• [SUPPLIED MATERIAL]
◇ ◇ ◇ ◇ ◇

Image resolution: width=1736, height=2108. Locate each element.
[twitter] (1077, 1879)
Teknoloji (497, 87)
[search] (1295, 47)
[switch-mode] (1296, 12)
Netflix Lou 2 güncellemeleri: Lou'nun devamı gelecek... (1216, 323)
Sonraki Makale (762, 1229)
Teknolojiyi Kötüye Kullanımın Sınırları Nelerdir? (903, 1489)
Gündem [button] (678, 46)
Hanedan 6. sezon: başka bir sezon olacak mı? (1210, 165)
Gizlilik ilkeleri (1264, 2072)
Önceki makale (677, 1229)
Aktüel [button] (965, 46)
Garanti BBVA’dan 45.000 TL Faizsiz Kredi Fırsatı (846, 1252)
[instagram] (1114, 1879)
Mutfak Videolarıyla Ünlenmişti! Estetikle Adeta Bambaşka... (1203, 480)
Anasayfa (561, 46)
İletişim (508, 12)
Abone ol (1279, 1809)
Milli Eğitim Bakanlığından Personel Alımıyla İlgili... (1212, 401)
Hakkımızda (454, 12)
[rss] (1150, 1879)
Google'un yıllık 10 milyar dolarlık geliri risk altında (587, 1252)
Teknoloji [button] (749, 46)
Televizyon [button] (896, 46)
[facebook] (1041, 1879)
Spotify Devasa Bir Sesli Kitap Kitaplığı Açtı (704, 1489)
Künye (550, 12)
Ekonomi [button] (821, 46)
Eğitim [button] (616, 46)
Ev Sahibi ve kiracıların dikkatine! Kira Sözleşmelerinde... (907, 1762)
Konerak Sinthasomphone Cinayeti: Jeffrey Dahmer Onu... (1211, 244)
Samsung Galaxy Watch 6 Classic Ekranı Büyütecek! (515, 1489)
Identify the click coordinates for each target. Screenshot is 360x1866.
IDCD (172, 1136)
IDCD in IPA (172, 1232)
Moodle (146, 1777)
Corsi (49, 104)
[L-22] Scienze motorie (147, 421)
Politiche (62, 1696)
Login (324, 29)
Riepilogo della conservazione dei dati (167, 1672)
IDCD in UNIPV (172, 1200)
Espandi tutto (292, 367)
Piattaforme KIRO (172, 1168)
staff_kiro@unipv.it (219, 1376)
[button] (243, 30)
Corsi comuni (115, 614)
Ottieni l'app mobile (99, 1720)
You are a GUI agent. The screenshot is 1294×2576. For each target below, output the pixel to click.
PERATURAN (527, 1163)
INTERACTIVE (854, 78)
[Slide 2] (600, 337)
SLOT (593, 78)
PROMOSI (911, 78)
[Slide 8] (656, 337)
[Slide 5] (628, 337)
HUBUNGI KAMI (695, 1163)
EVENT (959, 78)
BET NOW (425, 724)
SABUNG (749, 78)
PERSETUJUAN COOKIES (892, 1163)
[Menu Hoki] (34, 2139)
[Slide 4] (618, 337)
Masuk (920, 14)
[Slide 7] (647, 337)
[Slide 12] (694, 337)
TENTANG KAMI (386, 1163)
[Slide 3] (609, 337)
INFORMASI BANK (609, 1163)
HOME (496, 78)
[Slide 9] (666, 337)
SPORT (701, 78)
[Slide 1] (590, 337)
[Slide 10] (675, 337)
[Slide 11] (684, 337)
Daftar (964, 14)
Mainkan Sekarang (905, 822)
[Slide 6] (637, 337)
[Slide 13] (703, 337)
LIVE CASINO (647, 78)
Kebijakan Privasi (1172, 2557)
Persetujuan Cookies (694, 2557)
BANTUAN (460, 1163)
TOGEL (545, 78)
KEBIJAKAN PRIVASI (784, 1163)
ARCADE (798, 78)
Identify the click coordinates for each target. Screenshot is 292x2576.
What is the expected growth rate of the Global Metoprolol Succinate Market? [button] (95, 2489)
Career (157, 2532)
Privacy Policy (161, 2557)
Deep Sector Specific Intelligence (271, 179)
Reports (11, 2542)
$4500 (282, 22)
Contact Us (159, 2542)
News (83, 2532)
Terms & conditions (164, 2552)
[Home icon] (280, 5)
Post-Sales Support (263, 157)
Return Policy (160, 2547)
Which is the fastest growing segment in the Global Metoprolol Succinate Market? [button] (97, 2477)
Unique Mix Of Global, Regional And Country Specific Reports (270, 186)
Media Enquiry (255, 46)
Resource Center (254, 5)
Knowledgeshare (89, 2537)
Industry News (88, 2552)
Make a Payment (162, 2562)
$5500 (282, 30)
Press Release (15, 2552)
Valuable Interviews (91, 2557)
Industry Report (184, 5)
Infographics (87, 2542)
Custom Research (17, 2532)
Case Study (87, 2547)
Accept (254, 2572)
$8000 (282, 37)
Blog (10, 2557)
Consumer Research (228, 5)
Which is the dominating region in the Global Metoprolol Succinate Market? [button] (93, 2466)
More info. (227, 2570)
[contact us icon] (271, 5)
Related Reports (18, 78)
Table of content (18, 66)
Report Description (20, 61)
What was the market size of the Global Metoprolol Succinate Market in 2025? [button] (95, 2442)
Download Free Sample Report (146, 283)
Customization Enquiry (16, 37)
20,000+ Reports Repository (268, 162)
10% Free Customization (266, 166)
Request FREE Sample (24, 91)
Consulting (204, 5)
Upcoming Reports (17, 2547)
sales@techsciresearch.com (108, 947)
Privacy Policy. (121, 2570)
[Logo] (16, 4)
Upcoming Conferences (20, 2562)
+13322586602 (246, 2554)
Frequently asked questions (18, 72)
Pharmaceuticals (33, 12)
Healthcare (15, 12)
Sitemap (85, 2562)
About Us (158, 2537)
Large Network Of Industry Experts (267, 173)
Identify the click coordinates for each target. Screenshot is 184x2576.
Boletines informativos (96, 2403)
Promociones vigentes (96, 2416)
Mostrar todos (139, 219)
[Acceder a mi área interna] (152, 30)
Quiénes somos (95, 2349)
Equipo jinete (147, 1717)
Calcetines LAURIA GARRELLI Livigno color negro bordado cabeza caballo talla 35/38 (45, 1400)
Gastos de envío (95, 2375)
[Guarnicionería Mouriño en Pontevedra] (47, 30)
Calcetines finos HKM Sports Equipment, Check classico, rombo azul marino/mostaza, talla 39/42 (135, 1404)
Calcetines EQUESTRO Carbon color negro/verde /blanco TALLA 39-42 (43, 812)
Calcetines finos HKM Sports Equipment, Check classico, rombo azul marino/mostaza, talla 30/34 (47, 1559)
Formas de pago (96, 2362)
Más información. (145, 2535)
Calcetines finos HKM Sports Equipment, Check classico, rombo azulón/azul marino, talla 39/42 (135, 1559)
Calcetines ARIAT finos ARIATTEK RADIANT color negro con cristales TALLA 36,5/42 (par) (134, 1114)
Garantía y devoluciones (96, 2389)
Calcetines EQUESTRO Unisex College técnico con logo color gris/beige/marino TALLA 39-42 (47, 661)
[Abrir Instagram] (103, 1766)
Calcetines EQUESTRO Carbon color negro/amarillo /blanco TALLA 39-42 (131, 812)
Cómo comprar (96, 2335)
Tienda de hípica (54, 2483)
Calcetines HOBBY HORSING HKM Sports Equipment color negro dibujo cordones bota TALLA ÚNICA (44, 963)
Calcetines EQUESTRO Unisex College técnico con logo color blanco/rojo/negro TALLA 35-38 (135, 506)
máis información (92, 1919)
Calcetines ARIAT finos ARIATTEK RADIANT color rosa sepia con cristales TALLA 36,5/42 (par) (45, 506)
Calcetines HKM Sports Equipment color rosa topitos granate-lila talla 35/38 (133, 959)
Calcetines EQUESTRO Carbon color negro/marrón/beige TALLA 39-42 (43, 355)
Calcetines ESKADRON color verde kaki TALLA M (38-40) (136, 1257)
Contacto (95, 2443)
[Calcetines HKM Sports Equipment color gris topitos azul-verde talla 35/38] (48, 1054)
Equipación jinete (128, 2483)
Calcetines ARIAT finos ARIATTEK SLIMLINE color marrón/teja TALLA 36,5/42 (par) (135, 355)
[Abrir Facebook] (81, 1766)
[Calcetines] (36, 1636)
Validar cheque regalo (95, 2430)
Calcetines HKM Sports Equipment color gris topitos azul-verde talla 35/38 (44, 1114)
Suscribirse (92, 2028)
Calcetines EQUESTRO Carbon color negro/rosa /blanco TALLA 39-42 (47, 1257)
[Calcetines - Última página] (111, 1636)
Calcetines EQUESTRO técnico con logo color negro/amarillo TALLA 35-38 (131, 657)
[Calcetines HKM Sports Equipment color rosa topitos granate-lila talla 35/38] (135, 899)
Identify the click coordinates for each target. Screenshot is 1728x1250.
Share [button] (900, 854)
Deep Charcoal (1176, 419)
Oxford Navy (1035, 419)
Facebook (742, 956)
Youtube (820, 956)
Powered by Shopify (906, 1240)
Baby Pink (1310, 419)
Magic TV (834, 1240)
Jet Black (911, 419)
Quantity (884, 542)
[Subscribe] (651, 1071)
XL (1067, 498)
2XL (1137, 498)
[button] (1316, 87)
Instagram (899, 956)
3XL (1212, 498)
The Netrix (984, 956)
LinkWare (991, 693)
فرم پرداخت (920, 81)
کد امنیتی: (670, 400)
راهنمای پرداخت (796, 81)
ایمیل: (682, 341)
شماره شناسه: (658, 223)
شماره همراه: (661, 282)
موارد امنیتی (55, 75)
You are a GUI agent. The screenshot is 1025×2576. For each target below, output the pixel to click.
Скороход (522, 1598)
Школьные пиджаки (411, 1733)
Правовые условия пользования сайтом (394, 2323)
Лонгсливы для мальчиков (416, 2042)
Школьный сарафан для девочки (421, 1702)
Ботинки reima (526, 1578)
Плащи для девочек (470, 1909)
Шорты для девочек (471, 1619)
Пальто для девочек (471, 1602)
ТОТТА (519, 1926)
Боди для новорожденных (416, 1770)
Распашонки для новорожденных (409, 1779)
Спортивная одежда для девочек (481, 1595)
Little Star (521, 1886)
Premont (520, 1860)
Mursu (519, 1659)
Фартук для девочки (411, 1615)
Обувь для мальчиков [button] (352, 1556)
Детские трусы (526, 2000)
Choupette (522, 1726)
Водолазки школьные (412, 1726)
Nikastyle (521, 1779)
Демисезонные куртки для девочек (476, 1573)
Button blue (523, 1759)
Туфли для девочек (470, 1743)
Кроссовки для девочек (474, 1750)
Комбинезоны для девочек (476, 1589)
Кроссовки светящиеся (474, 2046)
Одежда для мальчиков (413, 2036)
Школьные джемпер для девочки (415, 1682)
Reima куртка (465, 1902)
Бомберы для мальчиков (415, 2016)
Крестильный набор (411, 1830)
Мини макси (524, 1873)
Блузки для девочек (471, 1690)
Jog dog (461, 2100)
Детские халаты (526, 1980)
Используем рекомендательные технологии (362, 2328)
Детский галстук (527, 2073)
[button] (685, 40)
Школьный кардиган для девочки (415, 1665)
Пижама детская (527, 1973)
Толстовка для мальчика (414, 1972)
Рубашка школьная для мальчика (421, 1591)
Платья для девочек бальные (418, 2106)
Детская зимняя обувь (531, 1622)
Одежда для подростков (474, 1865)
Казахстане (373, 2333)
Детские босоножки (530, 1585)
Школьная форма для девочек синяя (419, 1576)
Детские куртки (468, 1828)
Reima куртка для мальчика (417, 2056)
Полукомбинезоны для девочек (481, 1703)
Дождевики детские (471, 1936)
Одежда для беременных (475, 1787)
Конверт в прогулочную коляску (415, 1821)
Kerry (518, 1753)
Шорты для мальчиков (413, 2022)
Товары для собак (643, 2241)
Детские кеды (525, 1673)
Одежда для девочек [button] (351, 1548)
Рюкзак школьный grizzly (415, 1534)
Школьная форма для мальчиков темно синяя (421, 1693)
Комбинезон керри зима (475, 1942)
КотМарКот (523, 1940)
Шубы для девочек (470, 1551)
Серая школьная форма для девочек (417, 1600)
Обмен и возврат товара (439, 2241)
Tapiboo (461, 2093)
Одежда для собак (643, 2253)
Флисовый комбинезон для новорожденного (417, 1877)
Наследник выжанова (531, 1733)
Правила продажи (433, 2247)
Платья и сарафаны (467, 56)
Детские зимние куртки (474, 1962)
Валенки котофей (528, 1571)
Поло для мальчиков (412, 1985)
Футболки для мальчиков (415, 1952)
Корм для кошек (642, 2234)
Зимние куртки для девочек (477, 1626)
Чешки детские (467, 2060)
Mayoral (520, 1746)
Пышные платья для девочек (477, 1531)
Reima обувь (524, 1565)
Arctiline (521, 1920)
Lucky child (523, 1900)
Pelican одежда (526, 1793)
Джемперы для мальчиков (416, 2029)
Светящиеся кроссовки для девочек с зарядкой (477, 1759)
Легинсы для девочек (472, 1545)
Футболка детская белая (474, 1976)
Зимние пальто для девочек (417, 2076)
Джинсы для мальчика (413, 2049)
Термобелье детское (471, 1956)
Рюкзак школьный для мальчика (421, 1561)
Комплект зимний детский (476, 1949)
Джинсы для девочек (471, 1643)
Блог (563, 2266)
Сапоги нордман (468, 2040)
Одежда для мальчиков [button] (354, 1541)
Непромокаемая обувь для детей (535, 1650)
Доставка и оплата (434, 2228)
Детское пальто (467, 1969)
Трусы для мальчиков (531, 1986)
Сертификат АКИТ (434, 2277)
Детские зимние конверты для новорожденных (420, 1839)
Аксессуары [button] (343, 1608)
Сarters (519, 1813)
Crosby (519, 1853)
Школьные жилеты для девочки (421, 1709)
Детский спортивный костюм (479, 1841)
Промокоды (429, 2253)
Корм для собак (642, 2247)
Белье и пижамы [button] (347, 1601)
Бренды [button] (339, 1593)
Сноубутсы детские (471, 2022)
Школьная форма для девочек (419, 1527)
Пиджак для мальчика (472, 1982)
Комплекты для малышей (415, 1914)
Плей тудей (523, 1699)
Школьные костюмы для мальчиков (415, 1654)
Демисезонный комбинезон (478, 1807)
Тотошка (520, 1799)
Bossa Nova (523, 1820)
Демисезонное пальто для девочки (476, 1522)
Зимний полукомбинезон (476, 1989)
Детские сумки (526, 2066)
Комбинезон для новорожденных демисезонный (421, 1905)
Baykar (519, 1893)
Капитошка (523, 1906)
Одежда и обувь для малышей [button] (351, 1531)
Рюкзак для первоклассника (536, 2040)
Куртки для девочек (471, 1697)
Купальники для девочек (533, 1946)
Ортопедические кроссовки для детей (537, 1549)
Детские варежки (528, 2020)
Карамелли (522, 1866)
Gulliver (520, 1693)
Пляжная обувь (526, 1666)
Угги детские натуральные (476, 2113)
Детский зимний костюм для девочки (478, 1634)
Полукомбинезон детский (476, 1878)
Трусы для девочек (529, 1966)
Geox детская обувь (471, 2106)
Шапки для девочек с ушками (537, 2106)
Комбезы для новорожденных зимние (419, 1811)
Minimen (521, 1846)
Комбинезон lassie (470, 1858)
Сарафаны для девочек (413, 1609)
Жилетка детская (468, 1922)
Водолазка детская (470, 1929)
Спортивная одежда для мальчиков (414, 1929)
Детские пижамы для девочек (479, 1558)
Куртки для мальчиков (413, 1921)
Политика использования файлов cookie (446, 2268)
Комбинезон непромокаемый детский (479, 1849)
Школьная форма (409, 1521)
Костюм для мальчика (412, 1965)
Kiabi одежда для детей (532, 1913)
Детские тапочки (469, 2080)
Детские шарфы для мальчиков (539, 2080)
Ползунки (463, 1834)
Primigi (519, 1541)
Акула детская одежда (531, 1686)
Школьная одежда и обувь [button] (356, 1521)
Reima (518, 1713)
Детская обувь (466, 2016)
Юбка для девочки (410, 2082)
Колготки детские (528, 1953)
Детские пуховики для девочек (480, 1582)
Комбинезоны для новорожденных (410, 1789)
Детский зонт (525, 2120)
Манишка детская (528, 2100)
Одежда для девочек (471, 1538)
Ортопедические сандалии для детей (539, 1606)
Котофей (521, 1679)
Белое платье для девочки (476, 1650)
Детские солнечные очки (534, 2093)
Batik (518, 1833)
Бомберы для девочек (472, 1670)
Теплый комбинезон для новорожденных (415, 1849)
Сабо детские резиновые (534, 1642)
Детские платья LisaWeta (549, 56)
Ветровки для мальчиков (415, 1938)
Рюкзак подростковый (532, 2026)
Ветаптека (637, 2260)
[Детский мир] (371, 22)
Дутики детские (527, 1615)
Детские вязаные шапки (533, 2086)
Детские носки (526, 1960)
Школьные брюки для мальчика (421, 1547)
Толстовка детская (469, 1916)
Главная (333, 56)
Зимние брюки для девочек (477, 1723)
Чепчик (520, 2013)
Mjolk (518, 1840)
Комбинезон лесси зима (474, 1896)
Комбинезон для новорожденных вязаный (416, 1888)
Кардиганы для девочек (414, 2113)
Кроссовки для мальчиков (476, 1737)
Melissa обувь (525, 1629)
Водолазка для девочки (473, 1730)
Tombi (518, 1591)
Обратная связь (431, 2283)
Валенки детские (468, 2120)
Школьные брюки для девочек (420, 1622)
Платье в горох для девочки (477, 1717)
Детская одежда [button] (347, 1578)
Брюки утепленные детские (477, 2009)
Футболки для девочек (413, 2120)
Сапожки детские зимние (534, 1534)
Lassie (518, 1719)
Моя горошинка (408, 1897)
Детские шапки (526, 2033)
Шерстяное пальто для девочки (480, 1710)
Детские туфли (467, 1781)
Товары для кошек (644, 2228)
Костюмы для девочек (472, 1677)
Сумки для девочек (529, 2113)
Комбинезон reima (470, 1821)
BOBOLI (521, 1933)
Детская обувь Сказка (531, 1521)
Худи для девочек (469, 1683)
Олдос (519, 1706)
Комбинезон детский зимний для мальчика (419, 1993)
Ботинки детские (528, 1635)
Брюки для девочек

◇ ◇ ◇ ◇ ◇

• [WORK TO COMPLETE] Lines to set down from above: the line with "Детские босоножки (530, 1585)", the line with "Одежда для беременных (475, 1787)", and every line between, each exactly as written.

• [EXERCISE SOLUTION]
Детские босоножки (530, 1585)
Школьная форма для девочек синяя (419, 1576)
Детские куртки (468, 1828)
Reima куртка для мальчика (417, 2056)
Полукомбинезоны для девочек (481, 1703)
Дождевики детские (471, 1936)
Одежда для беременных (475, 1787)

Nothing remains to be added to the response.